Phil at 3:03PM on Jun 24th 2007
29. Rick, Medicare is seriously underfunded because the conservatives that want to dry it up from the inside in favor of the privatized system (they receive campaign funds from) have loaded it up with taxpayer giveaways (Medicare Part D will send $780 billion to the pharmaceutical industry in the next decade).
I'm a lifelong Republican (though not a very good one lately), but I can only hope the Dems save Medicare from the special interests for my kids and grandkids. At 70 I don't have to worry, but the youngsters do.
If you really want to see how to cut health care costs see http://www.fightingbob.com/article.cfm?articleID=515.
No, we don't have to increase funding, we need to get the politicians out of it and turn it over to a nonpartisan non-conflicted commission. We know that the insurance bureaucracy consumes 31% of health care dollars without ever providing direct patient care, and we know that without this 31% of waste the system will work better than with it. Administrative costs will level out to about 9%, not the 2-3% claimed for Medicare and not the 31% of administrative waste.
We know that heavy insurance expenses go toward broker and salesman commissions, actuarial costs (determining who you are going to cover and who you are not), marketing costs, gatekeepers, high executive salaries, and tremendous shareholder profits. All costs of which Medicare does not have. See http://www.throwtherascalsout.org/Three%20Kings.jpg for shareholder increases that Medicare is not burdened with.
Let's talk about Medicare fraud: It exists and should be eliminated. But fraud on the PRIVATE side is twice as high because federal laws involve jail time and the state laws are much weaker. I know of one (now defunct company) that was billing private insurers (fraudulently) 30 times for the same 30-day test that they (appropriately) billed Medicare ONCE for. The FBI is now investigating, but even the FBI is underfunded.

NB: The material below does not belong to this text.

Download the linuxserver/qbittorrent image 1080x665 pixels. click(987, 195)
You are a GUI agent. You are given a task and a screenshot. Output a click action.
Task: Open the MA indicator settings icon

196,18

On handling the administrative claims, yes, the "per claim" cost is the same with high and low claims, so the percentage is higher for small claims. So what? There are more administrative personnel in the City of Boston than in all of Canada! What matters is that, on average, we could provide health care to 100% of our people for the same 16% of GDP we are spending today. Of course you could make the system more complicated, but you increase administration costs with every change.
So Rick, all of your convoluted attempts to argue against a simplified system are for naught. Simple works and simple doesn't break. Medicare is not now and never has been "all or nothing." Quit trying to scare people. Or are you next going to throw in the words "rationing" and "wait times," neither of which will not be a part of the system if we continue funding at 16% of GDP.
And you worry about a "government" slippery slope when in fact we are fighting a "privatized" slippery slope that will ruin our economy if it remains.
Take a look at these slides, all with their sources: http://www.businesscoalition.net/slides.htm
That said, Rick, I have no skin in this game. Are you involved with either the health care, insurance or pharmaceutical industries? If not, I would hope that you take an honest look at the benefits of a single-payer plan.
Jack Lohman at 4:34PM on Jun 24th 2007
30. Jack
My motives are to retain the United States as a free society. My personal situation is irrelevant to the points that I make The points I make are independant of me. Please make your comments relevant to my points. By the way, the price we pay to live in a free society is to respect the rights of others and mind your own business.